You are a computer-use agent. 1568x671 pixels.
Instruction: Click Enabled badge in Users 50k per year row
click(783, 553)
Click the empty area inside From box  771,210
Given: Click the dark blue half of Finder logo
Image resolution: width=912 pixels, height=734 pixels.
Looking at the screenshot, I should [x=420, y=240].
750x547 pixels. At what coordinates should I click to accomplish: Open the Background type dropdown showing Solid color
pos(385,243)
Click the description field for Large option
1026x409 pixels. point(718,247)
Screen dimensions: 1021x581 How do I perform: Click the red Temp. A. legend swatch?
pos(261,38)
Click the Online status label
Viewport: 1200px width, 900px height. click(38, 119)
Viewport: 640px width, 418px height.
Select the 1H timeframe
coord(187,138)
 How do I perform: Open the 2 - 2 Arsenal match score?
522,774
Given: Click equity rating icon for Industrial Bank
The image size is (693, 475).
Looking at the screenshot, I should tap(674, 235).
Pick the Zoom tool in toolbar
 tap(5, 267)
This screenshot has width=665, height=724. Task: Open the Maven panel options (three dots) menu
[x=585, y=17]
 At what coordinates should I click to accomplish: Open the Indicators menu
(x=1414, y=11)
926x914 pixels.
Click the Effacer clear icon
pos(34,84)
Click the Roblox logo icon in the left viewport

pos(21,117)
*****
:: TASK DESCRIPTION ::
Leaving each word as it is, reproduce all the material.

:: YOUR RESPONSE ::
You are a computer-use agent. 1568x671 pixels.
Instruction: Click Enabled badge in Users 50k per year row
click(783, 553)
Click the empty area inside From box  771,210
Given: Click the dark blue half of Finder logo
Image resolution: width=912 pixels, height=734 pixels.
Looking at the screenshot, I should [x=420, y=240].
750x547 pixels. At what coordinates should I click to accomplish: Open the Background type dropdown showing Solid color
pos(385,243)
Click the description field for Large option
1026x409 pixels. point(718,247)
Screen dimensions: 1021x581 How do I perform: Click the red Temp. A. legend swatch?
pos(261,38)
Click the Online status label
Viewport: 1200px width, 900px height. click(38, 119)
Viewport: 640px width, 418px height.
Select the 1H timeframe
coord(187,138)
 How do I perform: Open the 2 - 2 Arsenal match score?
522,774
Given: Click equity rating icon for Industrial Bank
The image size is (693, 475).
Looking at the screenshot, I should tap(674, 235).
Pick the Zoom tool in toolbar
 tap(5, 267)
This screenshot has width=665, height=724. Task: Open the Maven panel options (three dots) menu
[x=585, y=17]
 At what coordinates should I click to accomplish: Open the Indicators menu
(x=1414, y=11)
926x914 pixels.
Click the Effacer clear icon
pos(34,84)
Click the Roblox logo icon in the left viewport

pos(21,117)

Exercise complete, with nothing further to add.